» What is expected: Restate word for word the line containing "You are a GUI" and all remaining lines of the entries below.

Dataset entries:
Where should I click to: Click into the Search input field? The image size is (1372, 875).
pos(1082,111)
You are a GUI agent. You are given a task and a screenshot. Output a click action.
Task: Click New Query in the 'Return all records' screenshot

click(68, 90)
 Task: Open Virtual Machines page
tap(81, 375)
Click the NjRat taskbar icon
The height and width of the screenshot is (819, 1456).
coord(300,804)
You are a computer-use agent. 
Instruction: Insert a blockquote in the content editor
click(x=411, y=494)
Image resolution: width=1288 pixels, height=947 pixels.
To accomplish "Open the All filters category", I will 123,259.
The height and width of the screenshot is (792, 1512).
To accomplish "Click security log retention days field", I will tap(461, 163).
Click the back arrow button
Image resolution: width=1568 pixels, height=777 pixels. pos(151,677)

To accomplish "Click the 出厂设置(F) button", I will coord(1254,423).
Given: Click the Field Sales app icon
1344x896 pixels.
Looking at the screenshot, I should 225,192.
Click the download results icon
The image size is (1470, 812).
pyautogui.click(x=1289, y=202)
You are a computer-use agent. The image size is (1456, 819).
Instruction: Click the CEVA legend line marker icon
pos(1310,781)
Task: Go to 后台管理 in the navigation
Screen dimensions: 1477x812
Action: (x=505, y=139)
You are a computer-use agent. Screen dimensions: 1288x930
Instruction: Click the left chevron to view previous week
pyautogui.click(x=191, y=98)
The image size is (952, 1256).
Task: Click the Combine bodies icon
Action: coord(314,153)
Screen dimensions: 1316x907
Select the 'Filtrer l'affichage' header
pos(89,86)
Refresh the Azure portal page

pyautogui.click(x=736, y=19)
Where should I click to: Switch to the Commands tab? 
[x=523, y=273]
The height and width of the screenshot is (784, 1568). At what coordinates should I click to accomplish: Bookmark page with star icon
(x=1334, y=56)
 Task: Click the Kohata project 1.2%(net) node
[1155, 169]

» Worked solution:
You are a GUI agent. You are given a task and a screenshot. Output a click action.
Task: Click New Query in the 'Return all records' screenshot

click(68, 90)
 Task: Open Virtual Machines page
tap(81, 375)
Click the NjRat taskbar icon
The height and width of the screenshot is (819, 1456).
coord(300,804)
You are a computer-use agent. 
Instruction: Insert a blockquote in the content editor
click(x=411, y=494)
Image resolution: width=1288 pixels, height=947 pixels.
To accomplish "Open the All filters category", I will 123,259.
The height and width of the screenshot is (792, 1512).
To accomplish "Click security log retention days field", I will tap(461, 163).
Click the back arrow button
Image resolution: width=1568 pixels, height=777 pixels. pos(151,677)

To accomplish "Click the 出厂设置(F) button", I will coord(1254,423).
Given: Click the Field Sales app icon
1344x896 pixels.
Looking at the screenshot, I should 225,192.
Click the download results icon
The image size is (1470, 812).
pyautogui.click(x=1289, y=202)
You are a computer-use agent. The image size is (1456, 819).
Instruction: Click the CEVA legend line marker icon
pos(1310,781)
Task: Go to 后台管理 in the navigation
Screen dimensions: 1477x812
Action: (x=505, y=139)
You are a computer-use agent. Screen dimensions: 1288x930
Instruction: Click the left chevron to view previous week
pyautogui.click(x=191, y=98)
The image size is (952, 1256).
Task: Click the Combine bodies icon
Action: coord(314,153)
Screen dimensions: 1316x907
Select the 'Filtrer l'affichage' header
pos(89,86)
Refresh the Azure portal page

pyautogui.click(x=736, y=19)
Where should I click to: Switch to the Commands tab? 
[x=523, y=273]
The height and width of the screenshot is (784, 1568). At what coordinates should I click to accomplish: Bookmark page with star icon
(x=1334, y=56)
 Task: Click the Kohata project 1.2%(net) node
[1155, 169]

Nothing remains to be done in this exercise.